§ **Supplied data**:
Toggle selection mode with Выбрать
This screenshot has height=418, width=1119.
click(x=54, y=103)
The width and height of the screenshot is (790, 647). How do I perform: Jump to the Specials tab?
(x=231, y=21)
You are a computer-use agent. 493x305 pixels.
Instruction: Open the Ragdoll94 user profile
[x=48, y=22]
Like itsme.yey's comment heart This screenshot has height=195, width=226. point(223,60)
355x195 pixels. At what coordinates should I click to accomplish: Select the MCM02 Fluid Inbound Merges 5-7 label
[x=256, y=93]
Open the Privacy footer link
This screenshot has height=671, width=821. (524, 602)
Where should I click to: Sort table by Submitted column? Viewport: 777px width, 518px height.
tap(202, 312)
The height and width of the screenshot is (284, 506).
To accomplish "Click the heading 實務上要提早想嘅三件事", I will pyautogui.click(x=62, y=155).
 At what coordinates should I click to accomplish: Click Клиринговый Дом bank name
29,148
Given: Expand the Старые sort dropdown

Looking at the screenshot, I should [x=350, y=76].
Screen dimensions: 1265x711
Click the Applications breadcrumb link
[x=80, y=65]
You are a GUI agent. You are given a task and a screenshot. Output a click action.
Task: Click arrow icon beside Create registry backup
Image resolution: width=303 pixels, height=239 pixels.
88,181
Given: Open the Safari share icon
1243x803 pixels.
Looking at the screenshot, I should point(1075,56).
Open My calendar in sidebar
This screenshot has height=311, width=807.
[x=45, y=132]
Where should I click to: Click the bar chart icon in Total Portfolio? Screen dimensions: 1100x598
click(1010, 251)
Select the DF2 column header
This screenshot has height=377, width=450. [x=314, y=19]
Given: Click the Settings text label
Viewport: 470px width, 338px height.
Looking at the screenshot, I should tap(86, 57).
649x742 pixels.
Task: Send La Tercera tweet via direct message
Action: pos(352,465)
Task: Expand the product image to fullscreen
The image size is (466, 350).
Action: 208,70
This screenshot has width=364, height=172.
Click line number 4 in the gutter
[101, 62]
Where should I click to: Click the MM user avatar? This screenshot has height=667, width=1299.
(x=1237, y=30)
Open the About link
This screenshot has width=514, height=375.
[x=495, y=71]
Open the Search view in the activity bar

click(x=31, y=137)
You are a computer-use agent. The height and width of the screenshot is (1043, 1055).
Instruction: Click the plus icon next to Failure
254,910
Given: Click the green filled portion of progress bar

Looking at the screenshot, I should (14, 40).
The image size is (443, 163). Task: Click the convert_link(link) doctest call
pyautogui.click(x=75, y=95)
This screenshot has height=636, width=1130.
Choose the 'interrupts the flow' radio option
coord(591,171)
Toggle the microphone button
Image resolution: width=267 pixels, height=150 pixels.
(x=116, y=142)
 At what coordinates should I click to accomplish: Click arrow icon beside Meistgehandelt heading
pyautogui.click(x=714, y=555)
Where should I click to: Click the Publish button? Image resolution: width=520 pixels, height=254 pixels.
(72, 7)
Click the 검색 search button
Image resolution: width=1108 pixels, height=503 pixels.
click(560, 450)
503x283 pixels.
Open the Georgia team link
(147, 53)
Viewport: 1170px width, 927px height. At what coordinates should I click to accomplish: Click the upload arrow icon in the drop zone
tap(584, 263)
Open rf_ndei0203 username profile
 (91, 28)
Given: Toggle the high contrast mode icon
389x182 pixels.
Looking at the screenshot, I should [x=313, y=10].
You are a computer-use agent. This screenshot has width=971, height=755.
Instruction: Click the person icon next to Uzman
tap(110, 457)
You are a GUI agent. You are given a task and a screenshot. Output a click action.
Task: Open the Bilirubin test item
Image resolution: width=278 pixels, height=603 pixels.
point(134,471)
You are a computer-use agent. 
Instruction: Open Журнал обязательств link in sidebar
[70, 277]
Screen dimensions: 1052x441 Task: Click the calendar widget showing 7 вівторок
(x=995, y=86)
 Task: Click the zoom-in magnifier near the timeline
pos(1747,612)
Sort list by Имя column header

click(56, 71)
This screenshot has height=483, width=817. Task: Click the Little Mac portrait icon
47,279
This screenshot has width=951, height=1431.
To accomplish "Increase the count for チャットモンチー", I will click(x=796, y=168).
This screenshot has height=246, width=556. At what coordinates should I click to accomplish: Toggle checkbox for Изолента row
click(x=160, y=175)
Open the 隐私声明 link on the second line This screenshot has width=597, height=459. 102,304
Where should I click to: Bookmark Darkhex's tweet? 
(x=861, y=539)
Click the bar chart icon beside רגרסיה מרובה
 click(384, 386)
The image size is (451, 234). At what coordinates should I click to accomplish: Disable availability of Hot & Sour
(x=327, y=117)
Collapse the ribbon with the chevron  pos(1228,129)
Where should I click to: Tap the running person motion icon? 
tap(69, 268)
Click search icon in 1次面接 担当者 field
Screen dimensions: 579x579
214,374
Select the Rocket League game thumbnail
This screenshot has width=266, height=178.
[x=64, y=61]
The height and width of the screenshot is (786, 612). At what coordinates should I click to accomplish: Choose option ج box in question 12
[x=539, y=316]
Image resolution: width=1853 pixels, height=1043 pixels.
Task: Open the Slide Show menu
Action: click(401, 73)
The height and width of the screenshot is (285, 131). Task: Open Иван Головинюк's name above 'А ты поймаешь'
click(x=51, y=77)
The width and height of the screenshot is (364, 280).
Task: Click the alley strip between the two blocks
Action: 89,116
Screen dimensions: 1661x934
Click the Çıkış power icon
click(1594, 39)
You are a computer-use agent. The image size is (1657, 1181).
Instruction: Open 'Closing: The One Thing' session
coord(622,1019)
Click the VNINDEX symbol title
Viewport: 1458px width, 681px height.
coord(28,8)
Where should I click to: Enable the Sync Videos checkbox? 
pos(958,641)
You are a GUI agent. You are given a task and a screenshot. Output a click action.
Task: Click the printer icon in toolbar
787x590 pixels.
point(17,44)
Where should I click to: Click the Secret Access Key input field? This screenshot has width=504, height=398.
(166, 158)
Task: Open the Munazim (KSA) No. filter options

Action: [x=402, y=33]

§ **Task brief**: Reproduce verbatim the records from the line containing "This screenshot has width=951, height=1431." through the line containing "Collapse the ribbon", both of those lines included.

§ **Response to the exercise**:
This screenshot has width=951, height=1431.
To accomplish "Increase the count for チャットモンチー", I will click(x=796, y=168).
This screenshot has height=246, width=556. At what coordinates should I click to accomplish: Toggle checkbox for Изолента row
click(x=160, y=175)
Open the 隐私声明 link on the second line This screenshot has width=597, height=459. 102,304
Where should I click to: Bookmark Darkhex's tweet? 
(x=861, y=539)
Click the bar chart icon beside רגרסיה מרובה
 click(384, 386)
The image size is (451, 234). At what coordinates should I click to accomplish: Disable availability of Hot & Sour
(x=327, y=117)
Collapse the ribbon with the chevron  pos(1228,129)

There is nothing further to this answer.